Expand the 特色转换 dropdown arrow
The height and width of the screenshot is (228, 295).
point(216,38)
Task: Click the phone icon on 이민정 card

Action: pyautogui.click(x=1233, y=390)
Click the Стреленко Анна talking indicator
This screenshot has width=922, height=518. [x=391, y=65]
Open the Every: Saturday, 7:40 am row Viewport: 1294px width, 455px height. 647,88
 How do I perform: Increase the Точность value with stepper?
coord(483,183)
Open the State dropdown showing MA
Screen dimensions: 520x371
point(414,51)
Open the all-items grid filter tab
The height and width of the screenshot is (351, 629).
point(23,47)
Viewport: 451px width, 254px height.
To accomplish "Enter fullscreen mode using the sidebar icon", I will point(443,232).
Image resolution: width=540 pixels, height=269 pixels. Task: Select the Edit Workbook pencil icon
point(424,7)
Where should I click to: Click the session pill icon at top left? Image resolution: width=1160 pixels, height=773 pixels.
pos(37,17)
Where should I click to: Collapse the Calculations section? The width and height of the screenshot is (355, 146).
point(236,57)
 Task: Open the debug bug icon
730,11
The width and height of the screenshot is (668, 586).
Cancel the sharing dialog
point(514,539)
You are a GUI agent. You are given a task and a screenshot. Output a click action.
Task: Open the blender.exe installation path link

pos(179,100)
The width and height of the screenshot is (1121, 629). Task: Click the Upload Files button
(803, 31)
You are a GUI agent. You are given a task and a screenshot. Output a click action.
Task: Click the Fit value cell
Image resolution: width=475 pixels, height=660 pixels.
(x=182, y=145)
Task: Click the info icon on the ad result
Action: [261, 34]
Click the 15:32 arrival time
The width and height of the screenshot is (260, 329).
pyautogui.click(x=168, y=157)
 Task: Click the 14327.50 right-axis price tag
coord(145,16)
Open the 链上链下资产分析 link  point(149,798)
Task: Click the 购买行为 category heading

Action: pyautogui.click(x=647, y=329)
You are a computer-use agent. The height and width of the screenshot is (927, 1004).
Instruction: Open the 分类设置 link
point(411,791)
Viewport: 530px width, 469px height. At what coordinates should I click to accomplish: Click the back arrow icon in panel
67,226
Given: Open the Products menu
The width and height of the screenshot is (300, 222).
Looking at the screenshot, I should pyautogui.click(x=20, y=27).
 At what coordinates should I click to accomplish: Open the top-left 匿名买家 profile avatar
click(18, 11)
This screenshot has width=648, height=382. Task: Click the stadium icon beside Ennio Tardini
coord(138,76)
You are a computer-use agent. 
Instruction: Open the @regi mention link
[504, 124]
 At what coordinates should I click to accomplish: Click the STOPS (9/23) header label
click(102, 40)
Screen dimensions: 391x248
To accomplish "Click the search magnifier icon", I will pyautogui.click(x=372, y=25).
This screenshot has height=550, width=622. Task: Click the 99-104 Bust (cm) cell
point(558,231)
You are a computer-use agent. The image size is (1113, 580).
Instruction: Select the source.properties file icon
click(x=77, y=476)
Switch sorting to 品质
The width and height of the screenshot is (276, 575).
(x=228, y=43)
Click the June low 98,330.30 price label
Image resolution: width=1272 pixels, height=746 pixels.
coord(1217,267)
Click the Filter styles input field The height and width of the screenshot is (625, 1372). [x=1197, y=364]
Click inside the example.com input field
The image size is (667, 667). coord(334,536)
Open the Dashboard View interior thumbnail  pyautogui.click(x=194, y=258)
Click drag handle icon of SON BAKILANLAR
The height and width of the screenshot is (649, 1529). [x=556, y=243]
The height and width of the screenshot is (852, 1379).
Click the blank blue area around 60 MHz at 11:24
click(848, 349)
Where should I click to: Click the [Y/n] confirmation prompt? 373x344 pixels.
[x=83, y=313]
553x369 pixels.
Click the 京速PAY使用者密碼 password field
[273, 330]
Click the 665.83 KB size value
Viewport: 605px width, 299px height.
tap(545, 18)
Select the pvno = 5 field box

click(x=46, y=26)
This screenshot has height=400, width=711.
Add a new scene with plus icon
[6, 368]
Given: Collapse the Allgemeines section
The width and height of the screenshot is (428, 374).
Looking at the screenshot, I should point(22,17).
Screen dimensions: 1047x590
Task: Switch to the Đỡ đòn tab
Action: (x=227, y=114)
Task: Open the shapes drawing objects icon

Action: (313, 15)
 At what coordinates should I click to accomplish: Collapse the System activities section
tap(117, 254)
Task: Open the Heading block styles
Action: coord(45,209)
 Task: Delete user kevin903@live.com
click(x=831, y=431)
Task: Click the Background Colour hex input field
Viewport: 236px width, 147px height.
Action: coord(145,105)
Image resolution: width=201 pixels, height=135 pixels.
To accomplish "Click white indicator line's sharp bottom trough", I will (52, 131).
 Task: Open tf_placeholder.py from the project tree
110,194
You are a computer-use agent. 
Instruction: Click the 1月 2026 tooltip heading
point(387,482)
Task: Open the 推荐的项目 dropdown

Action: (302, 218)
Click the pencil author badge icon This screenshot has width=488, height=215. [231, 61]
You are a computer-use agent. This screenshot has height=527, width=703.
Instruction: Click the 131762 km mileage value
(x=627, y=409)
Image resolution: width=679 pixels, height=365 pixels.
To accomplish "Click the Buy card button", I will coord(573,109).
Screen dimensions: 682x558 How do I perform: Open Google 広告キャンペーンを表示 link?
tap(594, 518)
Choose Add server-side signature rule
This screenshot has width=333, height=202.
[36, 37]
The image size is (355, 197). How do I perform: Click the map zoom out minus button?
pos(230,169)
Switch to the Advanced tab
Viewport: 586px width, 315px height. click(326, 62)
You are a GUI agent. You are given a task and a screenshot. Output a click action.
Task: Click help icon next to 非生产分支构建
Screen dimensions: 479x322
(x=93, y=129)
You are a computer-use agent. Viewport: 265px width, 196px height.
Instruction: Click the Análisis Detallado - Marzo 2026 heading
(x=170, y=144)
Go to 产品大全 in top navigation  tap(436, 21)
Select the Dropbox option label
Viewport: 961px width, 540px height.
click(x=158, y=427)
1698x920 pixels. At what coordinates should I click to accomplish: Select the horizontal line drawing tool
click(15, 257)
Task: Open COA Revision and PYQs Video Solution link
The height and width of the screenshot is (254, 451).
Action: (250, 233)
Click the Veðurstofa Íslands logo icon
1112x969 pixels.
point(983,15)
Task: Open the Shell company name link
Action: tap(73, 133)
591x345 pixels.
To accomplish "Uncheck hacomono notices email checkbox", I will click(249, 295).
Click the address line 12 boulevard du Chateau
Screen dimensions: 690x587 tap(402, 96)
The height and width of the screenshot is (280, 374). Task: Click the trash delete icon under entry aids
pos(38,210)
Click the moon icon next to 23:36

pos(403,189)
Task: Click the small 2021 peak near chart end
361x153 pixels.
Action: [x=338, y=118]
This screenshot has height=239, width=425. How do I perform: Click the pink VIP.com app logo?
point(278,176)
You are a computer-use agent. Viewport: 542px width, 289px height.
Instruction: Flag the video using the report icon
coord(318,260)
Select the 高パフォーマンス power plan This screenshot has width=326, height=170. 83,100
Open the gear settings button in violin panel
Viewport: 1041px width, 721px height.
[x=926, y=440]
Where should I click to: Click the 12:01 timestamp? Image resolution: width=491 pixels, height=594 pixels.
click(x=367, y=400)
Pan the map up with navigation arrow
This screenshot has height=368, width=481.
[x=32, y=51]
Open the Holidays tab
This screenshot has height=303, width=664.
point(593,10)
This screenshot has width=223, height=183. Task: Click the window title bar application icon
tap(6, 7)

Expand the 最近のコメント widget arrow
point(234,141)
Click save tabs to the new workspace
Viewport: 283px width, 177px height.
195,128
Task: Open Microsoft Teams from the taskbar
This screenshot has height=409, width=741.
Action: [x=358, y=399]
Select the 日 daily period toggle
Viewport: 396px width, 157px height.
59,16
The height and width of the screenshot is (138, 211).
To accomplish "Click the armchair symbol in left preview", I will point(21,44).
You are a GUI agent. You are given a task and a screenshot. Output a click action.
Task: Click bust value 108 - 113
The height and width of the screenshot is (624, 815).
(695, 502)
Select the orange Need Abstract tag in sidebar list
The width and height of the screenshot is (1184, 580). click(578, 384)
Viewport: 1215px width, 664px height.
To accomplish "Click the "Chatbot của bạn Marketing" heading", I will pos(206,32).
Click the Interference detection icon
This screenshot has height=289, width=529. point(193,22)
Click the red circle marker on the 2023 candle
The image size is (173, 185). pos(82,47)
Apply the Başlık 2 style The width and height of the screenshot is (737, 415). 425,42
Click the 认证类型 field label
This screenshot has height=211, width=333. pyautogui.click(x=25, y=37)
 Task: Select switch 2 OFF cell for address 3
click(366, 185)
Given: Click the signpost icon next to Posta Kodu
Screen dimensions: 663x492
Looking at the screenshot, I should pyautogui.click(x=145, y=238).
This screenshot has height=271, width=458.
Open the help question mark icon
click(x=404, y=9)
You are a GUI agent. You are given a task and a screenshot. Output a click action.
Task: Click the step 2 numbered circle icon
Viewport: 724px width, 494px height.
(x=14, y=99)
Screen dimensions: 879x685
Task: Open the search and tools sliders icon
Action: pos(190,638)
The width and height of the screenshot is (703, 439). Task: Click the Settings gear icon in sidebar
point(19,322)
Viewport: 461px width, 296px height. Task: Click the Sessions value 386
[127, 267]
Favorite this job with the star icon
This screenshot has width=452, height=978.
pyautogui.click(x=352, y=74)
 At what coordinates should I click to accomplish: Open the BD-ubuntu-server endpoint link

--*--

_TASK BRIEF:_ All lines that hold the word "will" should be copied from the data.

_WRITTEN SOLUTION:_
To accomplish "Enter fullscreen mode using the sidebar icon", I will point(443,232).
To accomplish "Click the search magnifier icon", I will pyautogui.click(x=372, y=25).
To accomplish "Click white indicator line's sharp bottom trough", I will (52, 131).
To accomplish "Click the Buy card button", I will coord(573,109).
To accomplish "Uncheck hacomono notices email checkbox", I will click(249, 295).
To accomplish "Click the armchair symbol in left preview", I will point(21,44).
To accomplish "Click the "Chatbot của bạn Marketing" heading", I will pos(206,32).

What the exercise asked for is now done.